El fascismo rendía culto abierto a la violencia, encarnada en Minerva, la diosa romana de la guerra, y la Madonna del Manganello, una virgen que blandía la porra de los scuadristi fascistas. La agresión japonesa en Manchuria y la débil respuesta de la Liga de Naciones convenció a Mussolini que había llegado el momento de vengar la humillación de 1896, cuando un ejército imperial etíope venció a tropas coloniales italianas en la batalla de Adwa en 1896.

 

El juicio de la historia

En octubre de 1935, se inició la invasión, que movilizó 600 aviones, 800 tanques y medio millón de soldados. Los etíopes, pobremente armados, sufrieron 300.000 bajas, 30 veces más que los italianos. Pero aunque declararon la victoria en 1936, sus fuerzas nunca pudieron hacerse con el control del territorio, fuera de algunas ciudades. Los etíopes nunca se rindieron formalmente.
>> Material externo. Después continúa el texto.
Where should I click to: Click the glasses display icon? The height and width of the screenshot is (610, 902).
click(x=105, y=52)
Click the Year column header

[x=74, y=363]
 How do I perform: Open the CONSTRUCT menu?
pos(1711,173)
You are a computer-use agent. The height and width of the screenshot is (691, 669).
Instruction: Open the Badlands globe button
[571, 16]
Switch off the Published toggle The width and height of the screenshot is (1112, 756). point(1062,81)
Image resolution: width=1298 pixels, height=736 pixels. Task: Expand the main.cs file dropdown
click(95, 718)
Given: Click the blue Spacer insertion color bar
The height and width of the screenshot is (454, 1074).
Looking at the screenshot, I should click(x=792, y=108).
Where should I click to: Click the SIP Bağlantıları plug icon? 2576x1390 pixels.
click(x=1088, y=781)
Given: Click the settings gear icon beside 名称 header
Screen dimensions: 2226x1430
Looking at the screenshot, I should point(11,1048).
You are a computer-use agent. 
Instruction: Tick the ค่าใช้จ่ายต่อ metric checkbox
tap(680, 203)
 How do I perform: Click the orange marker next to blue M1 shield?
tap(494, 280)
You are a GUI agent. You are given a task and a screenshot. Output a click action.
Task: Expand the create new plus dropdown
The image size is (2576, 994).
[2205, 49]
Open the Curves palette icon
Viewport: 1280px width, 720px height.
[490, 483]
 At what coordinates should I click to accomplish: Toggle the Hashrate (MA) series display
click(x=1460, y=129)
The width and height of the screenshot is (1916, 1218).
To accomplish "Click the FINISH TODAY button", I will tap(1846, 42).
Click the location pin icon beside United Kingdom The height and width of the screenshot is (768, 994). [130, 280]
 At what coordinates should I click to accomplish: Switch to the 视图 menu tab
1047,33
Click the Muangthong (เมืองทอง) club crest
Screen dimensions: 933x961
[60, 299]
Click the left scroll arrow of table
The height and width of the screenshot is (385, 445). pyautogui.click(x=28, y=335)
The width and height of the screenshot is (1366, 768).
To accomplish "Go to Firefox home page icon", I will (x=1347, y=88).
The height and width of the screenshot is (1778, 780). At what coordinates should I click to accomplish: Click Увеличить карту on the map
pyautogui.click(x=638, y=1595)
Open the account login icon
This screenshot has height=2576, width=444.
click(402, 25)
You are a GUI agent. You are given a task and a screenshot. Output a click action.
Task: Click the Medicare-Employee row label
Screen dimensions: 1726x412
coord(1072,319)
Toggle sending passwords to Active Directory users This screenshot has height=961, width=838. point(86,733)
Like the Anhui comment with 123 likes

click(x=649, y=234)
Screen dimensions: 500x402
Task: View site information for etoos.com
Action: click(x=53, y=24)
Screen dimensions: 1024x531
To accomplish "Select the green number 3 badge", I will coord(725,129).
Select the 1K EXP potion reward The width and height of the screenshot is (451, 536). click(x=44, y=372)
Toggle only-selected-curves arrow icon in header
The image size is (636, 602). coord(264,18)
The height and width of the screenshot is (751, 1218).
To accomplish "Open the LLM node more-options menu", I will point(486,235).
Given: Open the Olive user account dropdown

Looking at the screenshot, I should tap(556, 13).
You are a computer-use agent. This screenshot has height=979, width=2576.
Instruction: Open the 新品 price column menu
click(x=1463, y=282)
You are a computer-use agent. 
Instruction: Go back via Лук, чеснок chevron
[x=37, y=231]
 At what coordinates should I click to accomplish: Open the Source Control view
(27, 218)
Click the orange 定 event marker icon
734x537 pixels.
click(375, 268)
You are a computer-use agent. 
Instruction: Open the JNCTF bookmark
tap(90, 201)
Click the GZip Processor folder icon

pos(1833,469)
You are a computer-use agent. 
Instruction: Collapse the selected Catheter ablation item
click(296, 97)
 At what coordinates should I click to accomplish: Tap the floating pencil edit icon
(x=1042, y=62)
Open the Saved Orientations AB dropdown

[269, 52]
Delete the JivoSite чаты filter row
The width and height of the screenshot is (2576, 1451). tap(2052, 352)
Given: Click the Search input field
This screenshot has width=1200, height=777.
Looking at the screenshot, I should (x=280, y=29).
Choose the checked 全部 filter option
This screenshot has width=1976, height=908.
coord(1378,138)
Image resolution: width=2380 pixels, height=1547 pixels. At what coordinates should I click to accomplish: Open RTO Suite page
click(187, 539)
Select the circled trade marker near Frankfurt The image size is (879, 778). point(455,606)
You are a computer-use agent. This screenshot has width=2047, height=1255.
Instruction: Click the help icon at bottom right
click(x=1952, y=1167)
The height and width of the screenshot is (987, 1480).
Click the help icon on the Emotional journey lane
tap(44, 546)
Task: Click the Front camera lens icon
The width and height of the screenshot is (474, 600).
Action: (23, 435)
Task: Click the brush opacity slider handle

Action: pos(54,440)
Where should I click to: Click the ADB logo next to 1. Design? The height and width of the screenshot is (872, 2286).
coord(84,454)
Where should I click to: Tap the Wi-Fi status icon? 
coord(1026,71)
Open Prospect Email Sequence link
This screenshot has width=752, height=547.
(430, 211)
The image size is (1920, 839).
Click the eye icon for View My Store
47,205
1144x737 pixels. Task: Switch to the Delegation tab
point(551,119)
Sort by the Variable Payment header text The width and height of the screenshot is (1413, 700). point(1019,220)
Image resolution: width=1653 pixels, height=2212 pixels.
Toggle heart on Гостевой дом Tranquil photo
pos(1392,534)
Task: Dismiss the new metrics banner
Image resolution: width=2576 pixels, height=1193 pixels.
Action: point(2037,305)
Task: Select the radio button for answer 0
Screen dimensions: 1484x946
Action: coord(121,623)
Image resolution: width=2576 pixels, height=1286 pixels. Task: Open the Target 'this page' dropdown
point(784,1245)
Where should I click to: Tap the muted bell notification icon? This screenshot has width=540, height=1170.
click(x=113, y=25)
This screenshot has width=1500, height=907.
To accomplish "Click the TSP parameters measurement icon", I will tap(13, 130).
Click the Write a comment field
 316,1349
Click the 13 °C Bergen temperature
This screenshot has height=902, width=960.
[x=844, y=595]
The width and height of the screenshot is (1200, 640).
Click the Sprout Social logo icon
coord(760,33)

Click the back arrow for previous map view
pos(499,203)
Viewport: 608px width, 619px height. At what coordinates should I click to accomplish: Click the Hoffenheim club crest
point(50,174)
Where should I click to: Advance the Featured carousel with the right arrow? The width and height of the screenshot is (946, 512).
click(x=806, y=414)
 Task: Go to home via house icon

No tenían otra salida si querían sobrevivir a las políticas de exterminio de Graziani.

En la sede de la Liga de Naciones en Ginebra, Haile Selassie advirtió que el mundo no debía olvidar el “juicio de la historia”. La causa del viejo reino cristiano del África oriental se hizo célebre de un extremo a otro del mundo. El escritor católico irlandés William Teeling, recuerda Campbell, se preguntó si era Poncio Pilatos quien reinaba realmente en el Vaticano.

En el Harlem neoyorquino, se manifestaron 20.000 personas en apoyo a Etiopía, en una muestra de black power muchas décadas antes de que se acuñara el término. Musulmanes árabes y bereberes de los protectorados francés y español en Marruecos formaron una milicia que cruzó el Sahara y remontó el Nilo para llegar a Etiopía. En Long walk to freedom (1995),  su autobiografía, Nelson Mandela cuenta que tenía 17 años cuando Mussolini atacó Etiopía, una guerra que le inspiró “un repudio vitalicio al fascismo”.

 

Amnesia voluntaria

El calvario de la Iglesia etíope pasó, sin embargo, desapercibido para el mundo exterior. En 1996 fue beatificado el arzobispo de Milán, Ildefonso Schuster, uno de los mayores impulsores de la “guerra santa”, que provocó el nombramiento del rey Víctor Manuel III como emperador de Etiopía, un título que solo le reconoció el III Reich y el Vaticano.

Lo curioso es que los registros vaticanos dan cuenta de decenas de vistas de clérigos etíopes a Roma entre 1403 y 1441. El papa Sixto IV (1471-1484) les asignó una iglesia en Roma, que pasó llamarse San Esteban de los Abisinios. Cuando Haile Selassie solicitó ayuda al Vaticano para detener la invasión, solo recibió el silencio como respuesta, que Campbell atribuye a las ansias del Vaticano de mantenerse como autoridad rectora de la sociedad italiana, aunque el precio fuera la sacralización de las aventuras militares de Mussolini.

 

Ritos penitenciales

Tras la rendición italiana en 1943, la guerra fue rápidamente olvidada y hasta negada. La publicación en 2014 de The massacre of Debre Libanos, el anterior libro de Campbell rompió la omertà. El canal TV2000 de la iglesia católica italiana envió un equipo a Etiopía para confirmar lo que contaba el libro.

En diciembre de 2016, TV 2000 emitió Debre Libanos, il  grande massacro di cristiani, el documental que dirigió Antonello Carvigiani. Tras su estreno en el Vaticano, hubo un coloquio entre clérigos católicos y etíopes ortodoxos. Andrea Ricardi, fundador de la Comunidad de Sant’ Egidio, pidió en el Corriere della Sera “gestos concretos” de disculpas del gobierno italiano.

El papa Francisco acudió a rezar a la basílica romana de San Bartolomé, en cuyos muros cuelga un icono que representa a los mártires de Debre Libanos. En una emotiva ceremonia, el ayuntamiento de la ciudad lombarda de Cocquio-Trevisago sustituyó el nombre de la Vía Pietro Maletti por el de Vía Martiri Cristiani.